You can try out the live demo yourself here: https://huggingface.co/spaces/markllego/openai-gpt4-vision

The full source code is also available on GitHub.

This provides a simple way for anyone to experiment with providing images to GPT-4 and see it generate descriptions in real-time. The source code shows how to securely call the OpenAI API from Python, handle images, and build an interface with Gradio.

Understanding GPT-4 with Vision’s Limitations

Like any AI model, GPT-4V has its limitations:

It is not recommended for interpreting specialized medical images such as CT scans.
Languages using non-Latin characters might not be adequately interpreted.
It may misinterpret upside-down or rotated texts.
GPT-4V may struggle with tasks requiring precise spatial localization.
It may generate incorrect descriptions or captions in certain scenarios.

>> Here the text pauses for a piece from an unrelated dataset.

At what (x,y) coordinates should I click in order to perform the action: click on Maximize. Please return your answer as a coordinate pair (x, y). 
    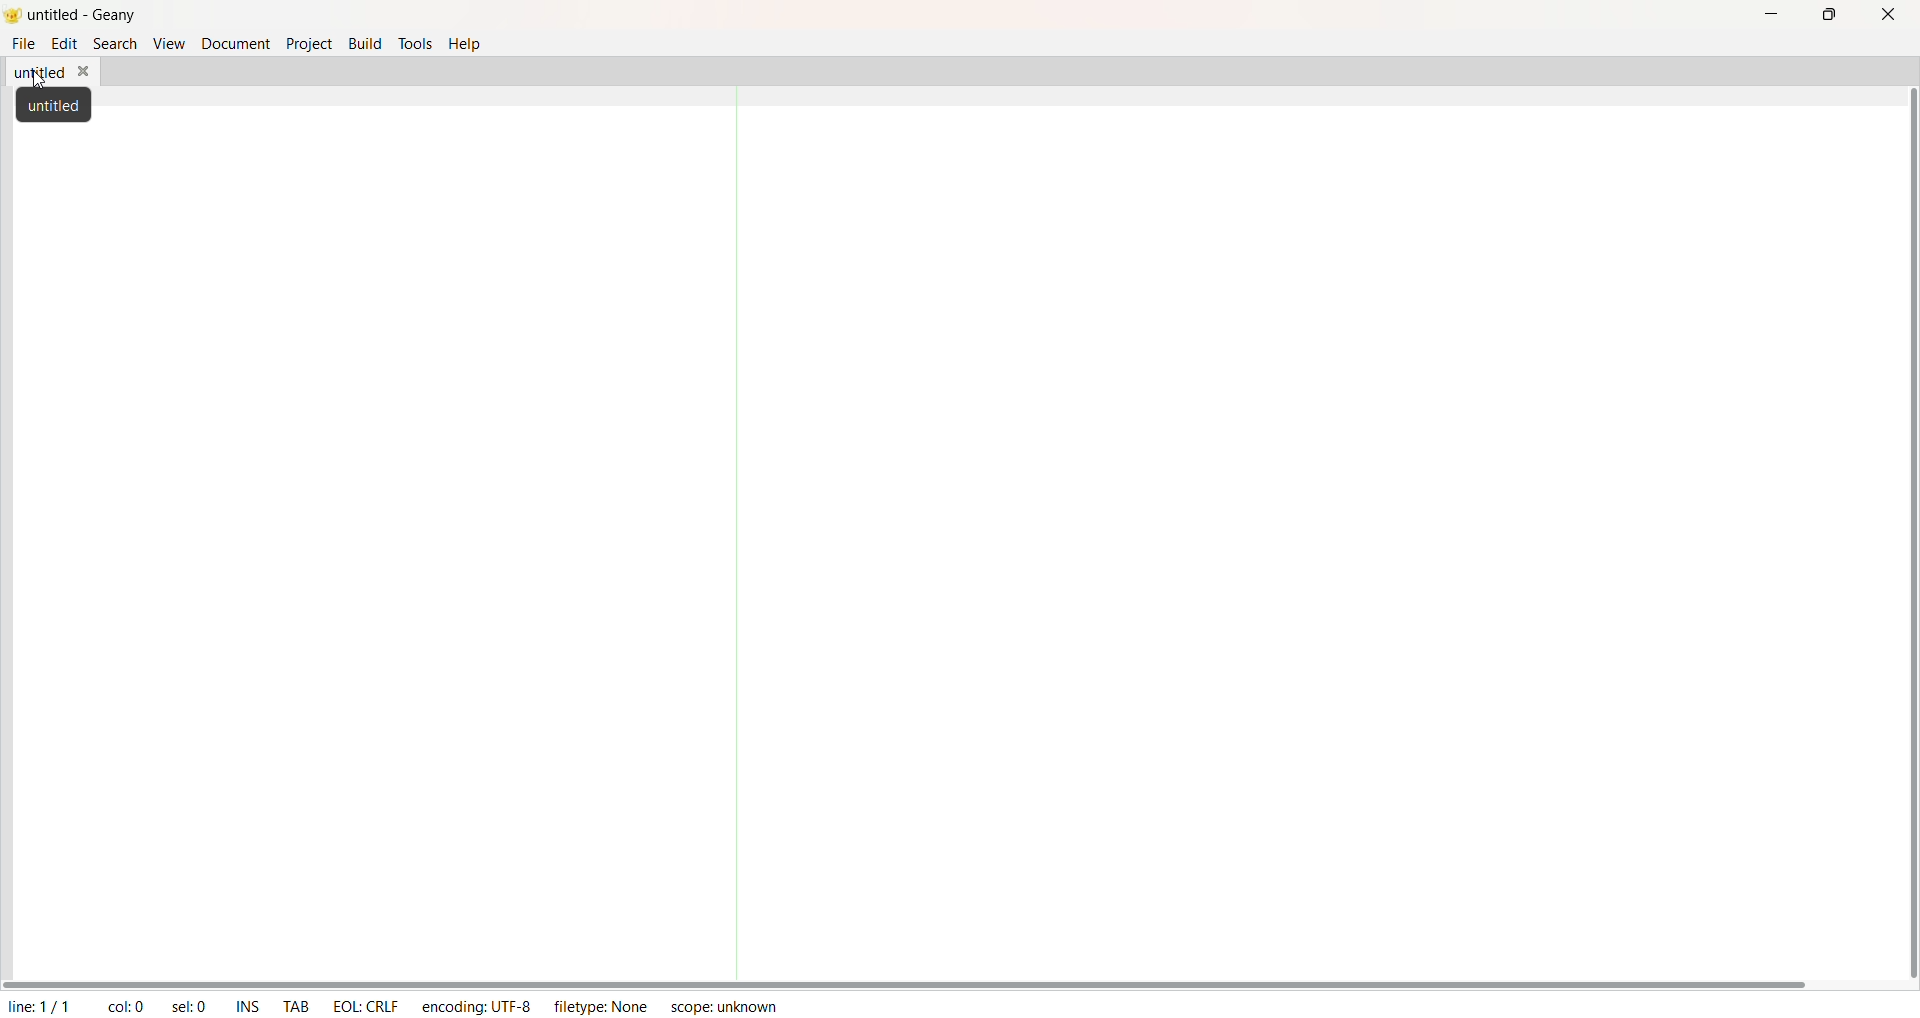
    Looking at the image, I should click on (1831, 16).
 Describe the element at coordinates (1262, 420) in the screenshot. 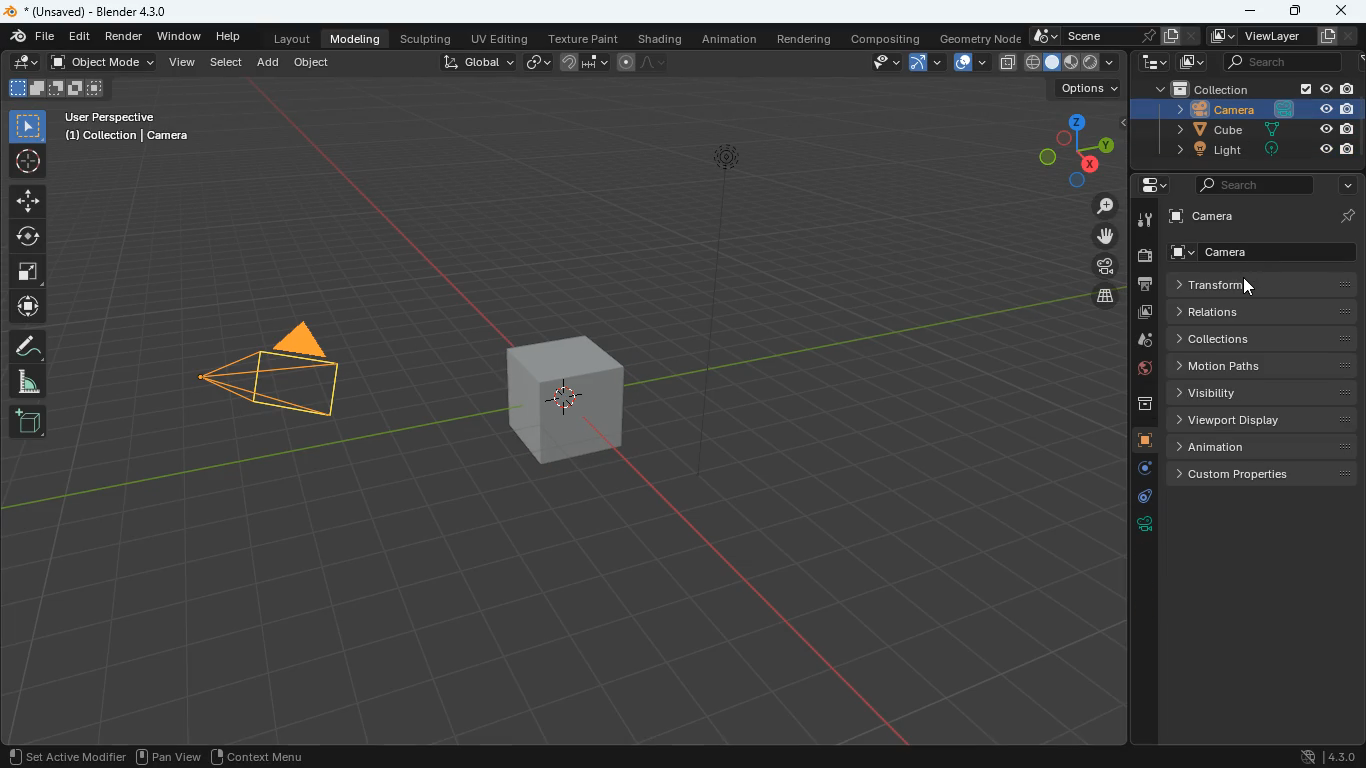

Taking these limitations into account will help achieve the best model performance.

Conclusion

GPT-4 with Vision offers developers an exciting opportunity to expand the capabilities of their applications by integrating visual understanding into their workflows. Although it can handle many tasks, it’s essential to continuously be aware of its limitations. This guide provides a Python-oriented method for integrating vision-based capabilities of GPT-4 into Python applications, serving as a foundation for deeper exploration of OpenAI’s GPT-4 with Vision and how it can be utilized to create more sophisticated models and applications.

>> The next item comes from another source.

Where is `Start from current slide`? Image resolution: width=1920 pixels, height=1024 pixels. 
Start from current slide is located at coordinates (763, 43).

The potential of GPT-4 with Vision is vast. From natural language processing, textual question answering to visual skills, these advancements augment AI capabilities and open new domains of applications and research avenues to explore. This guide serves as an introduction to Python developers, data scientists, machine learning engineers, and computer science students to start their journey with OpenAI’s GPT-4V.